Clay Aiken is asexual
Clay Aiken doesn’t like sex. At all. Not even with himself. The American Idol alum admitted as much to New York magazine during an interview about his new role in the Broadway play “Monty Python’s Spamalot” (running now until May 4). From the article:
[Clay] imagines his social life here will be “nonexistent, really. I’m not a nighttime person.” He does not plan on dating, and he is not involved with anyone. “Heck, no,” he says. “My dogs.” He has never had a romantic relationship with anyone, unless you count the girls he took to dances back in high school in Raleigh. “I just don’t have an interest in . . . any of that at all. I have got too much on my plate,” he says. “I’d rather focus on one thing and do that when I can devote time to it, and right now, I just don’t have any desire.”

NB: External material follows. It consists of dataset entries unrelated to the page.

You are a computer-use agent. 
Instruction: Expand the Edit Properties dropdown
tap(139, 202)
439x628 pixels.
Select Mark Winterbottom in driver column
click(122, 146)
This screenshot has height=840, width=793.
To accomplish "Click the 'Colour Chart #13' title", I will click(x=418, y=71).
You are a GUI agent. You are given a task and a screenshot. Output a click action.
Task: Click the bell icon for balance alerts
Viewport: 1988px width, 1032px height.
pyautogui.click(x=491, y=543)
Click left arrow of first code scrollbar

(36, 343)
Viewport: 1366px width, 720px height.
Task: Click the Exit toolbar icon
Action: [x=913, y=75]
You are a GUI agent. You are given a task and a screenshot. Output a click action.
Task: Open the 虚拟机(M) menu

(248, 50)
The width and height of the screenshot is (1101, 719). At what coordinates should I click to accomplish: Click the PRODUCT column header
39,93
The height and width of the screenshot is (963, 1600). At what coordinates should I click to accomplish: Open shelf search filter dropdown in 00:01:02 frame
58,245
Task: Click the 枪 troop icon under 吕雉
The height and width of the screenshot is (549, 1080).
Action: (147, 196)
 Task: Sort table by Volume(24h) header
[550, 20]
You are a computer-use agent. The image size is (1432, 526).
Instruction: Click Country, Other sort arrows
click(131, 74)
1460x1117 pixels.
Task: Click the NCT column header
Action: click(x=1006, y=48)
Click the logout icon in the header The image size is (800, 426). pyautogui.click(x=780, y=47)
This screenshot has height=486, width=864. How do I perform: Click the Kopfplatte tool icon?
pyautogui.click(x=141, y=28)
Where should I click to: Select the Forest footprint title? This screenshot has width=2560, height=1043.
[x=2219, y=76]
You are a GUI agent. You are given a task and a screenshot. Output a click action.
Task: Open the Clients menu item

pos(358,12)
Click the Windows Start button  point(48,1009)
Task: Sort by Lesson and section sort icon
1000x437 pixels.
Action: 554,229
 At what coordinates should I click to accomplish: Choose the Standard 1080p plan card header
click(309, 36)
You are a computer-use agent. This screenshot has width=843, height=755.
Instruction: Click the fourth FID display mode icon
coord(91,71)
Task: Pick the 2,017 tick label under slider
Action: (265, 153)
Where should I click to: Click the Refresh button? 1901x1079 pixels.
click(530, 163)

But Aiken is 29 years old and he is also a human. Surely he must have needs. Urges. He contemplates this in silence for 20 or 30 seconds. “Ah think maybe I don’t! I mean, not really. I’ve just kind of shut it off, maybe. Is that bad?” (Source)
Of course Clay Aiken’s social life is “nonexistent” — there’s hardly enough room for HIM in his closet. Now, I’m not saying Clay is gay, I’m just saying he’s about as straight as Lombard Street in San Francisco and Paris Hilton’s left eye combined. If Clay had to choose between a lingerie-clad Adriana Lima and a steaming pile of shit, I’m not sure which one he’d find more repulsive. My choice between the two, of course, would ultimately come down to what color Adrinna’s leggings were.



Allrighty then…just the thought of Clay having sex killed my own very strong drive so quickly. Damn.
Willie Wonka’s Gene Wilder + Carrot Top = Clay Aiken
fuckin hilarious Nick!
My question who is that hottie he’s grabbing? It’s prolly one of the American Idol hos but I don’t watch it so I wouldn’t know. Anyone have a name?
Hey Nick, I see a typo here. Instead of “Clay Aiken is asexual,” I think you ment to type “Clay Aiken loves the cock.” Sorry to call you out but it’s the only way to make sure mistakes get corrected.
Man, there are 12-step programs for that!
What a waste of his “D-List” status. If I were him, I would probably be in the triple digits as far as body count and furthermore I’d probably have at least a few STDs. Serious waste. I love how Perez calls him “The Gayken.”
*lol* This was great. Made. my whole morning.
I love Clay’s very beautiful voice. He is charming, a wonderfully caring and sharing person. He has created a charity for disadvantaged children The Bubel/Aiken Foundation. He is terrific in concert and has a worldwide following. His CDs have sold over 6 million copies, and he is educated with a college degree in higher education. If he is asexual so what? I don’t care and neither do his fans. We are not judges and juries of his sexuality. It is a private matter and we are mature enough to know that.
WHY ARE YOU PEOPLE SO FREAKING IGNORANT AND MEAN???? THE MAN HAS SAID MANY TIMES THAT HE IS NOT GAY, SO WHY ARE YOU REFUSING TO BELIEVE HIM?!?!?! HE IS NOT GAY, HELLO?? Have you ever seen him with another man doing something that would make him seem gay? Did he tell you himself that he was? NO! BECAUSE HE ISN’T!!! HE JUST HAS SOMETHING THAT YOU ALL ARE MISSING: INTEGRITY AND MORALITY!!
Desiree is right. We don’t know if Clay loves to be ass-pounded. Maybe he hates it. I hate paying taxes, but I always do it. Then again, after I’ve paid my taxes I don’t take 5 hour showers and shamefully cry myself to sleep.